The problem I currently have is in the following scenario:
User creates entity
Task is started
User notices an error in his initial entry and quickly updates the entity
Task finishes based on the old data (from step 1) and overwrites the entire entity, also removing the newly entered values (from step 3)
User is not happy
So my questions:
Can I make the task fail on update in step 4? Wrapping the task in a transaction does not seem to solve this issue for all cases due to eventual consistency (or, quite possibly, my understanding of datastore transactions is just wrong)
Is using the low-level setProperty method the only way to update a single field of an entity and will this solve my problem?
If none of the above, what's the best way to deal with a use case like this
background:
At the moment, I don't mind trading performance for consistency. I will care about performance later.
This was my first AppEngine application, and because it was a learning process, it does not use some of the best practices. I'm well aware that, in hindsight, I should have thought longer and harder about my data schema. For instance, none of my entities use ancestor relationships where they would be appropriate. I come from a relational background and it shows.
I am planning a major refactoring, probably moving to Objectify, but in the meantime I have a few urgent issues that need to be solved ASAP. And I'd like to first fully understand the Datastore.
Obviously JDO comes with optimistic concurrency checking (should the user enable it) for transactions, which would prevent/reduce the chance of such things. Optimistic concurrency is equally applicable with relational datastores, so you likely know what it does.
Google's JDO plugin uses the low-level API setProperty() method obviously. The log even tells you what low level calls are made (in terms of PUT and GET). Moving to some other API will not on its own solve such problems.
Whenever you need to handle write conflicts in GAE, you almost always need transactions. However, it's not just as simple as "use a transaction":
First of all, make sure each logical unit of work can be defined in a transaction. There are limits to transactions; no queries without ancestors, only a certain number of entity groups can be accessed. You might find you need to do some extra work prior to the transaction starting (ie, lookup keys of entities that will participate in the transaction).
Make sure each unit of work is idempotent. This is critical. Some units of work are automatically idempotent, for example "set my email address to xyz". Some units of work are not automatically idempotent, for example "move $5 from account A to account B". You can make transactions idempotent by creating an entity before the transaction starts, then deleting the entity inside the transaction. Check for existence of the entity at the start of the transaction and simply return (completing the txn) if it's been deleted.

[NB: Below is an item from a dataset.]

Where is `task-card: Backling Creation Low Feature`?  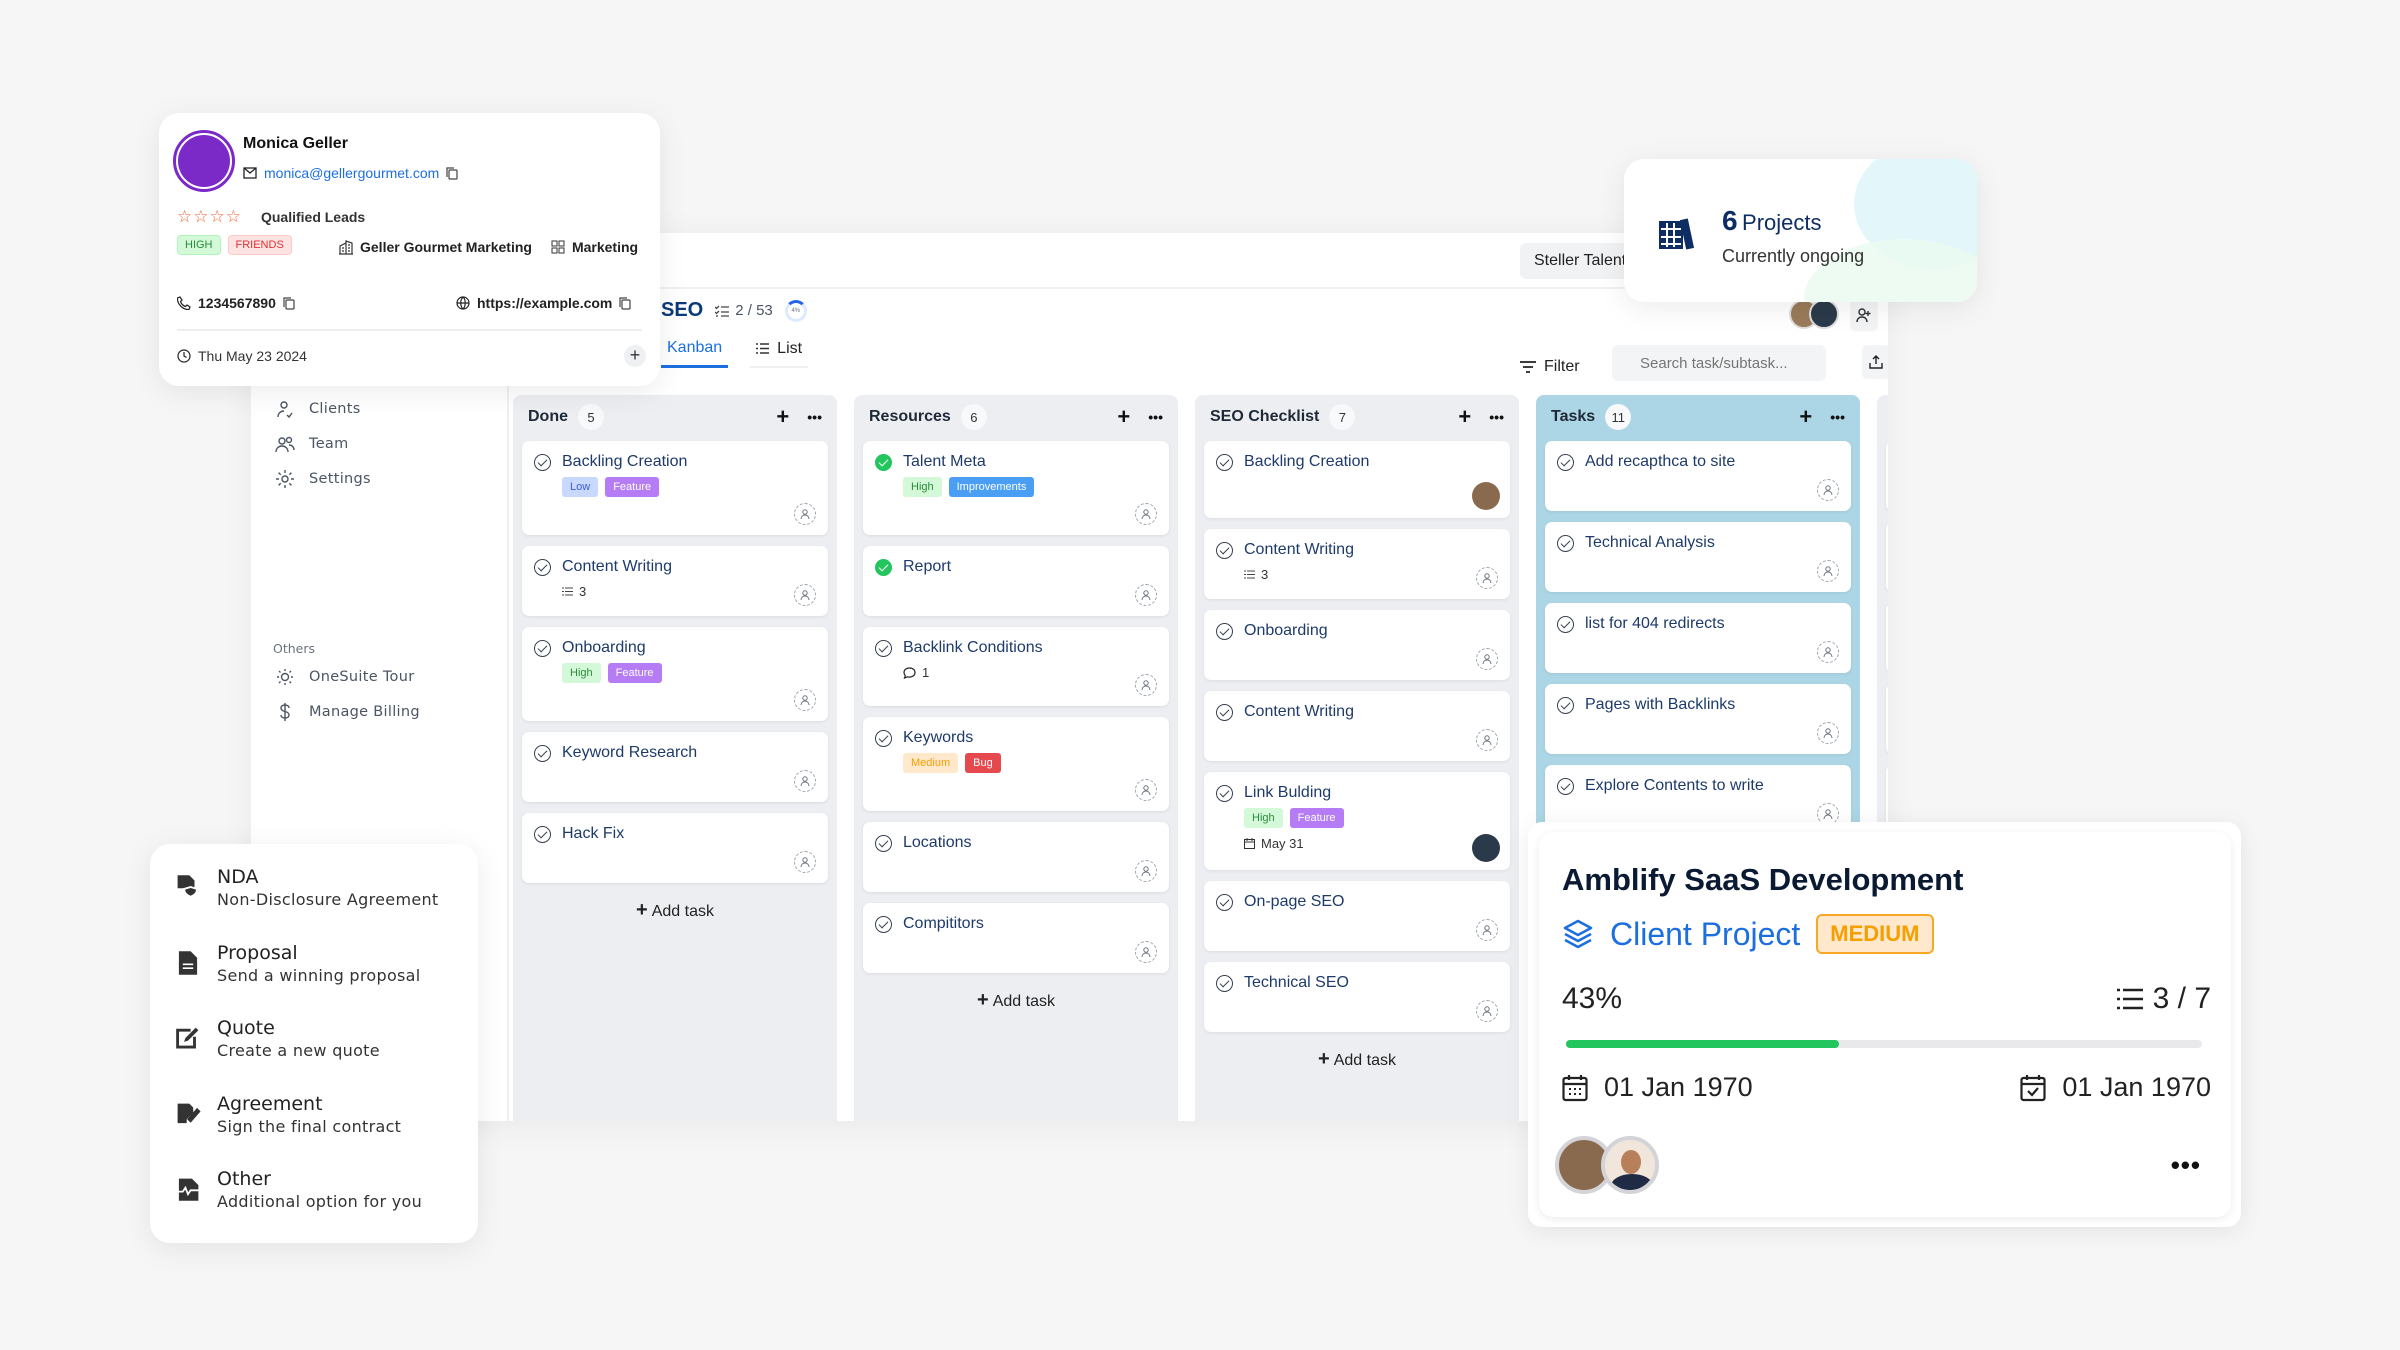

When you run a transaction, catch ConcurrentModificationException and retry the process in a loop. Now when any txn gets conflicted, it will simply retry until it succeeds.
The only bad thing about collisions here is that it slows the system down and wastes effort during retries. However, you will get at least one completed transaction per second (maybe a bit less if you have XG transactions) throughput.
Objectify4 handles the retries for you; just define your unit of work as a run() method and run it with ofy().transact(). Just make sure your work is idempotent.
The way I see it, you can either prevent the first task from updating the object because certain values have changed from when the task was first launched.
Or you can you embed the object's values within the task request so that the 2nd calc task will restore the object state with consistent value and calcuated members.